Lawrence started his career as a schoolteacher and started writing full-time when he was twenty-eight. He died when he was forty-five. In that short life, he shone brilliantly like a star, defied the censors and the literary establishment and the moral police of his era, and sculpted beautiful stories like these. His reputation today rests on his most famous and controversial novel, ‘Lady Chatterley’s Lover‘. But he was not a one-trick pony. As can be seen from these fascinating novellas.

I’ll leave you with some of my favourite passages from the book.

From ‘The Captain’s Doll

She : “But do you never count, then?”

He : “Well – very rarely. I count very rarely. That’s how life appears to me. One matters so very little.”

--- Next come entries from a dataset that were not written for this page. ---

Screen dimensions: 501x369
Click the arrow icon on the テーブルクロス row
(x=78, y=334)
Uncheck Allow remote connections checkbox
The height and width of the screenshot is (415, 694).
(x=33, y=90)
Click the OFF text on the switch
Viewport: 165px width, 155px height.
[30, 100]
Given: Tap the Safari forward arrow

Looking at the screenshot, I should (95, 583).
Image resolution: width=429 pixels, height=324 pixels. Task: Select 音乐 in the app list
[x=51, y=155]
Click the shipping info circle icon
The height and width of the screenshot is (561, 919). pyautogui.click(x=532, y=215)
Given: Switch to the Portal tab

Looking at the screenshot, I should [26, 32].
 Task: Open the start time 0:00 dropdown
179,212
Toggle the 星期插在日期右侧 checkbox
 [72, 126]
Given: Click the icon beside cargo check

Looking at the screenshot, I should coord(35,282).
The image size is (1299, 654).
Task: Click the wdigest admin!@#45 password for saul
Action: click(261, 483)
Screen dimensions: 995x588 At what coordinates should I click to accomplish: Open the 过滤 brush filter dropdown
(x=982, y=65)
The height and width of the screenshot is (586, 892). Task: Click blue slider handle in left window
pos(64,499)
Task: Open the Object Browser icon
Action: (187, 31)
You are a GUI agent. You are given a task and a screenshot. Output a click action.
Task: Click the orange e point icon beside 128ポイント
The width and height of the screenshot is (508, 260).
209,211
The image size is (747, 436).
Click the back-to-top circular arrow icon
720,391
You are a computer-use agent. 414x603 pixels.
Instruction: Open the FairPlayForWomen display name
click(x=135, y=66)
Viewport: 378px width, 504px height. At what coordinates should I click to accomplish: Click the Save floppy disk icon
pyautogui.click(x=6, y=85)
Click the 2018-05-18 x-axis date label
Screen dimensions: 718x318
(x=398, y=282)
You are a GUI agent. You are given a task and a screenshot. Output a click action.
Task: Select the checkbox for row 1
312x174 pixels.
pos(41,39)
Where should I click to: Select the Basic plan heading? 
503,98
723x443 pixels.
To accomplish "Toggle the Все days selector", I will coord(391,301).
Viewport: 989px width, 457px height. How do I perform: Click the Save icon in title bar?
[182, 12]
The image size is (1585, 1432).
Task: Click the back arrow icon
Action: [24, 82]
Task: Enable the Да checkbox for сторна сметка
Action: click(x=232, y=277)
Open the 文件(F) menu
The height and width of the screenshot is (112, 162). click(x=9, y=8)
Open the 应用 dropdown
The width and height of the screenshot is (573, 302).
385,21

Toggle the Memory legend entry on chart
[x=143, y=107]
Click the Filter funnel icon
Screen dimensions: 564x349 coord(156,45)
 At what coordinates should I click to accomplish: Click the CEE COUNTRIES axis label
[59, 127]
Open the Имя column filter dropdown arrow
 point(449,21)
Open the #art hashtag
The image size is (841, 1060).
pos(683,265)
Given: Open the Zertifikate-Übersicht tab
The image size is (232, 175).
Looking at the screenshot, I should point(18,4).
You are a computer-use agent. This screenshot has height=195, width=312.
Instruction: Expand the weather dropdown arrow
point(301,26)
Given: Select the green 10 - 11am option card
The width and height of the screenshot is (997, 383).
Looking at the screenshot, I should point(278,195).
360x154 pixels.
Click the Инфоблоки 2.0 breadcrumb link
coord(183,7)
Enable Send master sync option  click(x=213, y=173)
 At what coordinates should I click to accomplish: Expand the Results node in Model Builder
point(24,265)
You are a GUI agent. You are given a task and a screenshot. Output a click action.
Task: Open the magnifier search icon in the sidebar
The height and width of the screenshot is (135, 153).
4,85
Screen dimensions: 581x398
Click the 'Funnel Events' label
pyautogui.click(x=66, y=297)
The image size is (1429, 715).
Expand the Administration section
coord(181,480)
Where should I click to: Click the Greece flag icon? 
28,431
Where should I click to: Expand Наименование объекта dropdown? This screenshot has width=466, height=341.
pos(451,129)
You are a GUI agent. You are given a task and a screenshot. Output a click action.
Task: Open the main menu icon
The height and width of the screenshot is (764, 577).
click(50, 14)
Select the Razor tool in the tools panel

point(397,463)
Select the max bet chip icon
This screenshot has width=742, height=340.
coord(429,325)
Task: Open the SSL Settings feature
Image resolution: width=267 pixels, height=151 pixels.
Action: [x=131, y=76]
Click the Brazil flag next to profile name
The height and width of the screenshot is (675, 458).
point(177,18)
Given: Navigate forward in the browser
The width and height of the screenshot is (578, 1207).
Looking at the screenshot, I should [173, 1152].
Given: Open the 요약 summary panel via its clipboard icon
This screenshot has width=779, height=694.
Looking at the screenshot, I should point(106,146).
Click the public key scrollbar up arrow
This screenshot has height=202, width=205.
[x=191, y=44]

She : “But if you matter so very little, what do you do anything at all for?”

He : “Oh, one has to. And then, why not? Why not do things, even if oneself hardly matters. Look at the moon. It doesn’t matter in the least to the moon whether I exist or whether I don’t. So why should it matter to me?”

She : “I could die with laughter. It seems to me all so ridiculous – no, I can’t believe it.”

He : “Perhaps it is a point of view.”

From ‘The Fox

“It’s no good walking out into the forest and saying to the deer: “Please fall to my gun.” No, it is a slow, subtle battle. When you really go out to get a deer, you gather yourself together, you coil yourself inside yourself, and you advance  secretly, before dawn, into the mountains. It is not so much what you do, when you go out hunting, as how you feel. You have to be subtle and cunning and absolutely fatally ready. It becomes like a fate. Your own fate overtakes and determines the fate of the deer you are hunting. First of all, even before you come in sight of your quarry, there is a strange battle, like mesmerism. Your own soul, as a hunter, has gone out to fasten on the soul of the deer, even before you see any deer. And the soul of the deer fights to escape. Even before the deer has any wind of you, it is so. It is a subtle, profound battle of wills which takes place in the invisible. And it is a battle never finished till your bullet goes home. When you are really worked up to the true pitch, and you come at last into range, you don’t then aim as you do when you are firing at a bottle. It is your own will which carries the bullet into the heart of your quarry. The bullet’s flight home is a sheer projection of your own fate into the fate of the deer. It happens like a supreme wish, a supreme act of volition, not as a dodge of cleverness.”

From ‘The Ladybird

“Take actual fire…This is what I was taught. The true fire is invisible. Flame, and the red fire we see burning, has its back to us. It is running away from us…the yellowness of sunshine – light itself – that is only the glancing aside of the real original fire. You know that is true. There would be no light if there was no refraction, no bits of dust and stuff to turn the dark fire into visibility. You know that’s a fact. And that being so, even the sun is dark. It is only his jacket of dust that makes him visible. You know that too. And the true sunbeams coming towards us flow darkly, a moving darkness of the genuine fire. The sun is dark, the sunshine flowing to us is dark. And light is only the inside-out of it all, the living, and the yellow beams are only the turning away of the sun’s directness that was coming to us…we’ve got the world inside out. The true living world of fire is dark throbbing, darker than blood. Our luminous world that we go by is only the white lining of this.”

From ‘The Escaped Cock

“The man who had died looked nakedly on life, and saw a vast resoluteness everywhere flinging itself up in stormy or subtle wave-crests, foam-tips emerging out of the blue invisible, a black and orange cock, or the green flame-tongues out of the extremes of the fig tree. They came forth, these things and creatures of spring, glowing with desire and with assertion. They came like crests of foam, out of the blue flood of the invisible desire, out of the vast invisible sea of strength, and they came coloured and tangible, evanescent, yet deathless in their coming. The man who had died looked on the great swing into existence of things that had not died, but he saw no longer their tremulous desire to exist and to be. He heard instead their ringing, ringing, defiant challenge to all other things existing.”

Have you read Lawrence’s novellas? Which ones are your favourites?